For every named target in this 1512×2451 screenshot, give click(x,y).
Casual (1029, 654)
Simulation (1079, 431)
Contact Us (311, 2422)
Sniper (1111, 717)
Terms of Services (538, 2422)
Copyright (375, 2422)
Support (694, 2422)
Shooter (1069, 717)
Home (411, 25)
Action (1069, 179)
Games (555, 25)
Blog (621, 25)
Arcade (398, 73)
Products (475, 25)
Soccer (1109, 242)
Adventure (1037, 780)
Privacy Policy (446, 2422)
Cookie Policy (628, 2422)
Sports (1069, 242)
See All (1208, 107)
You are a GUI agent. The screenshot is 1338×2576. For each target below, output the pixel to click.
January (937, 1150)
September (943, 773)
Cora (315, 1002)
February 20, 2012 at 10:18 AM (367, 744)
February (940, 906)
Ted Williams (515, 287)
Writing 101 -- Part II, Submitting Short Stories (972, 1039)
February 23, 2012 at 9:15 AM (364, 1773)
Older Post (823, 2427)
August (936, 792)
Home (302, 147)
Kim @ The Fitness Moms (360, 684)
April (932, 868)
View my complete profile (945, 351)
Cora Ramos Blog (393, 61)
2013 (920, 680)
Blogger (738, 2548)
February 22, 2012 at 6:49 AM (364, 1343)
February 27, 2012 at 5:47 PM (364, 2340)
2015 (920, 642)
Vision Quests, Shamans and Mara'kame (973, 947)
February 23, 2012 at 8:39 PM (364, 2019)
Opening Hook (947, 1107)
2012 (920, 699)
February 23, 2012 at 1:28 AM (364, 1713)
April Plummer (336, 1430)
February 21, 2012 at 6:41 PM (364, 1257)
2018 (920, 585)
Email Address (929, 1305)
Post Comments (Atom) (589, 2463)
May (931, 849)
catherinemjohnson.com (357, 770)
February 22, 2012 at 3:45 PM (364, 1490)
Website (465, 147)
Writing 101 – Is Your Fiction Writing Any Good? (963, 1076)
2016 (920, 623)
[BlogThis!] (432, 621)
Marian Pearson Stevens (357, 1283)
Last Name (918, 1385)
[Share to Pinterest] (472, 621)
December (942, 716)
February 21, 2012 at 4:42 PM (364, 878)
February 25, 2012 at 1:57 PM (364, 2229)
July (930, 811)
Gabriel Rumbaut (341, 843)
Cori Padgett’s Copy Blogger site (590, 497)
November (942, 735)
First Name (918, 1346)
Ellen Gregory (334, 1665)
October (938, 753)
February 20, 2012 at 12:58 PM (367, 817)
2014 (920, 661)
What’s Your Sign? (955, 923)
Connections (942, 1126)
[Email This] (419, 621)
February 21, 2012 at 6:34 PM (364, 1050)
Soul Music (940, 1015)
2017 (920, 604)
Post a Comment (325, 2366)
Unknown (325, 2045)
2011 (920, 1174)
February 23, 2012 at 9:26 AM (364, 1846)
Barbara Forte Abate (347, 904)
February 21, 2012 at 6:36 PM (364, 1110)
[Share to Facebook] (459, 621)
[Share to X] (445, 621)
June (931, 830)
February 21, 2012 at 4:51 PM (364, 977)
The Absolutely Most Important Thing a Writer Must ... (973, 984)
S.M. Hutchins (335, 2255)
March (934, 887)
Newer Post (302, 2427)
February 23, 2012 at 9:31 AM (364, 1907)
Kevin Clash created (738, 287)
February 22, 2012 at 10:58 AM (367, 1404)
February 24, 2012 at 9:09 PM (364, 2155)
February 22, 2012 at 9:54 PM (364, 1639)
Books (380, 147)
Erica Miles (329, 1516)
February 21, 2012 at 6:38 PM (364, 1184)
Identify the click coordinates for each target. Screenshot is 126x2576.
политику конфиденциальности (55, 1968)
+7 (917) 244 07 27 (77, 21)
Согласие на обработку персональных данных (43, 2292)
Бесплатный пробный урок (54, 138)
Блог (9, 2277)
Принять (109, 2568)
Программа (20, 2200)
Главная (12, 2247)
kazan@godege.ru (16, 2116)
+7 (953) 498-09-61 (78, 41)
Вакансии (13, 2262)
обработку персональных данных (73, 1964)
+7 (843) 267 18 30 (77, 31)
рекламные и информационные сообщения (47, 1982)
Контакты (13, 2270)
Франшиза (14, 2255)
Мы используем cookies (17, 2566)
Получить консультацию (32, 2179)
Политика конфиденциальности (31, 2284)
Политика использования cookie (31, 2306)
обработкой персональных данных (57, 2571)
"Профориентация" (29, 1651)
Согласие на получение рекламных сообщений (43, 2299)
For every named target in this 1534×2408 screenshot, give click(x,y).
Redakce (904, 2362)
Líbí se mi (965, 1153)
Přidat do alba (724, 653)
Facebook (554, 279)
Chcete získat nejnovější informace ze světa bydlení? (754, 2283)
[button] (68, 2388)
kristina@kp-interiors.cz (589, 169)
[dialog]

● TASK BRIEF
Repeat the entries above verbatim, but only from the line that has "April Plummer (336, 1430)" down to the line that has "July (930, 811)", inclusive.

● EXERCISE ANSWER
April Plummer (336, 1430)
February 21, 2012 at 6:41 PM (364, 1257)
2018 (920, 585)
Email Address (929, 1305)
Post Comments (Atom) (589, 2463)
May (931, 849)
catherinemjohnson.com (357, 770)
February 22, 2012 at 3:45 PM (364, 1490)
Website (465, 147)
Writing 101 – Is Your Fiction Writing Any Good? (963, 1076)
2016 (920, 623)
[BlogThis!] (432, 621)
Marian Pearson Stevens (357, 1283)
Last Name (918, 1385)
[Share to Pinterest] (472, 621)
December (942, 716)
February 21, 2012 at 4:42 PM (364, 878)
February 25, 2012 at 1:57 PM (364, 2229)
July (930, 811)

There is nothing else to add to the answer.